A mulher que há 58 anos é pescadora no rio Juruá

No alto dos seus 65 anos de idade, Leuda de Araújo é mais uma brava pescadora do Juruá. Ela aprendeu o ofício ao lado de uma das pessoas que mais amou na vida. As lembranças de como tudo começou ainda continuam vivas na memória.

“Eu aprendi com minha mãe quando eu tinha sete anos de idade. Lembro que a gente pegava muito peixe e não me esqueço das esporadas que os mandins me davam. Eu gosto demais de ser pescadora. Esse foi o modo que os meus pais me criaram e eu gosto muito. Se eu pudesse, eu vinha todo dia. É um trabalho de muita paciência e difícil, também. A gente sofre muito por essas beiras de rio, mas é um sofrimento que a gente gosta”, relata.

Foto: Divulgação

Experiência é o que não falta no currículo dela. Afinal, são 58 anos pescando as mais diversas espécies de peixes e enfrentando todos os tipos de adversidades nos rios, igarapés e lagos na região do Juruá. Todo esse esforço tem um motivo: garantir o sustento da família. “Criamos meus cinco filhos só da pesca e, agora, estamos criando os meus netos”, conta.
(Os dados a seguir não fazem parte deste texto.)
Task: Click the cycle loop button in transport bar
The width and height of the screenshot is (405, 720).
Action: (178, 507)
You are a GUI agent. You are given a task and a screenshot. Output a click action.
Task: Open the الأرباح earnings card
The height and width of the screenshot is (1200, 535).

Quem acompanha boa parte dessa trajetória é Davi Lopes. Casados há 42 anos, os dois têm muitas histórias para contar por tudo que viveram e ainda vivem juntos. O marido afirma que não é qualquer homem que tem a sorte grande de encontrar uma esposa aguerrida e que não foge do trabalho. “A gente nunca teve emprego fixo e é muito bom poder contar com uma companheira assim. Trabalha de dia e de noite, sem reclamar do serviço. É cuidadosa comigo e com os filhos. Quero dizer que ela dá conta do recado e boto fé nela”, disse ele.
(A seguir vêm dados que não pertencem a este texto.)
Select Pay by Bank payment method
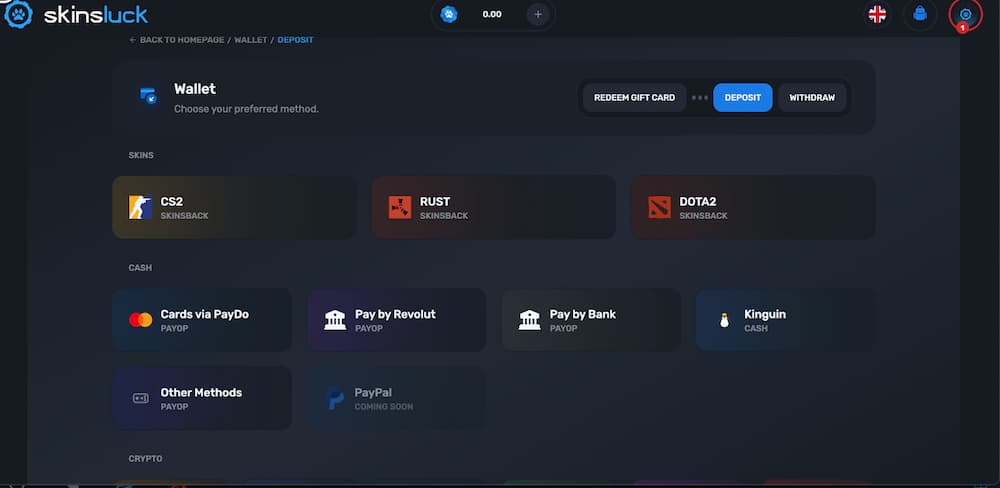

Por enquanto, parar de pescar não está nos planos dela. Quando perguntada sobre o dia em que pretende se aposentar, Leuda é categórica: “Eu só vou parar de pescar quando eu não aguentar mais. Esse é um lugar que eu me sinto muito bem. Toda vida eu gostei disso aqui e, acredita, quando eu fico uns dois ou três dias em casa parece que eu adoeço, sabe? Eu adoeço e fico ruim. Aí, quando eu venho para a beira do rio eu não sinto nada, nada e fico uma pessoa tão sadia…”, declara.

Foto: Divulgação

Elinete, a segunda mulher a presidir a maior Colônia de Pescadores do Acre

A atual presidente da Colônia de Pescadores de Cruzeiro do Sul assumiu o cargo este ano e já fez história. Desde a sua criação, há 43 anos, Elinete de Souza é a segunda mulher a comandar o maior sindicato de pescadores do Acre. Além de representar a ala feminina, ela tem a missão de dar continuidade às conquistas adquiridas pela categoria e administrar a entidade em meio à pandemia de Covid-19.
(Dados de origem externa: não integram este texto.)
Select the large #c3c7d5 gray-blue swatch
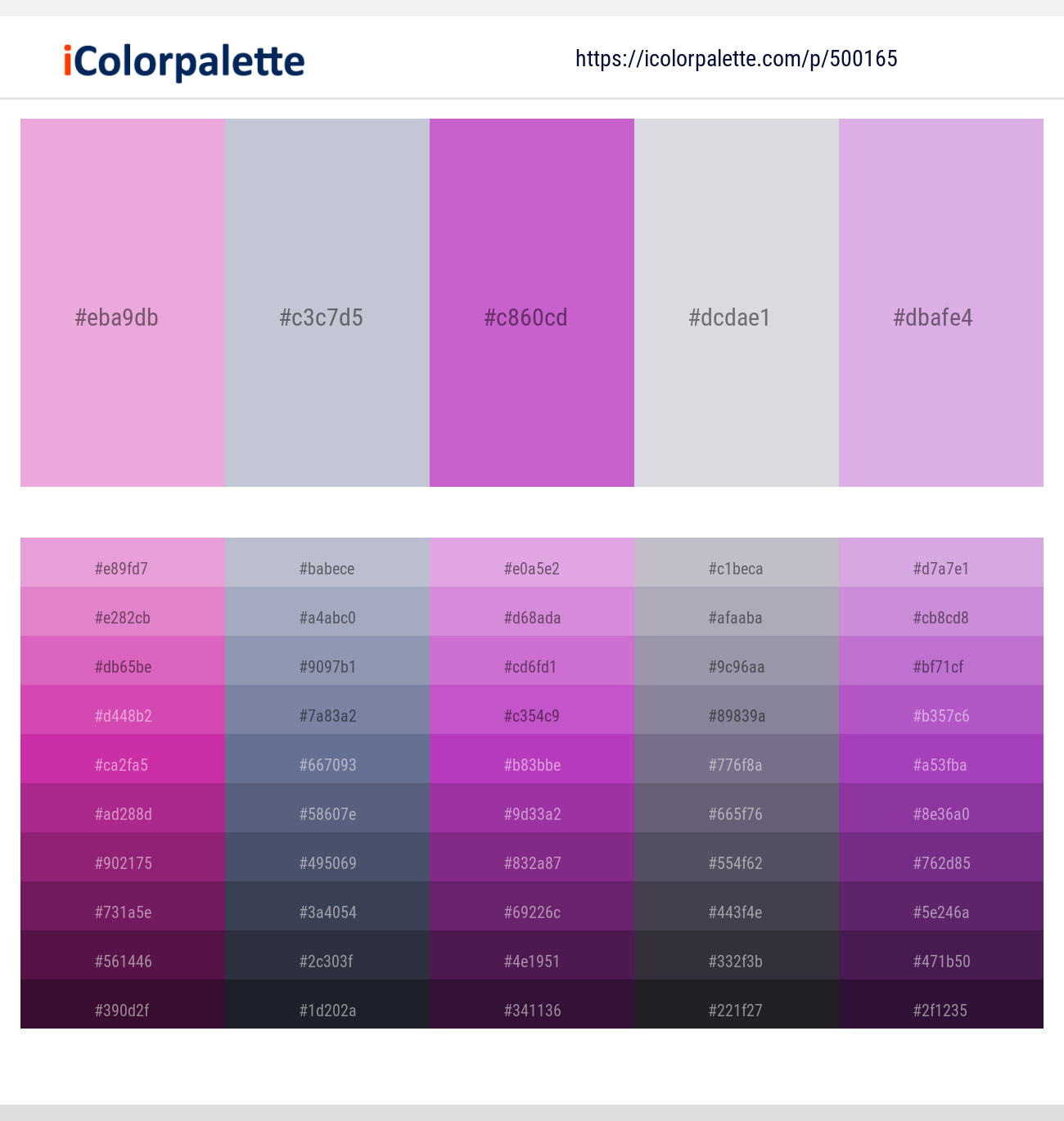 pyautogui.click(x=327, y=303)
“Tenho orgulho não só de mim, mas também das outras mulheres pescadoras. Hoje, estou à frente da colônia representando todas elas e isso é uma grande responsabilidade. Tenho procurado fazer o meu melhor porque eu conheço a realidade e sei o quanto elas e todos os associados precisam da nossa ajuda”, pontua.

A representatividade feminina é uma das marcas da atual diretoria da Colônia de Pescadores de Cruzeiro do Sul. Dos 12 cargos de diretoria, 5 são ocupados por mulheres, que têm direito de voz e voto na discussão dos assuntos mais importantes do sindicato.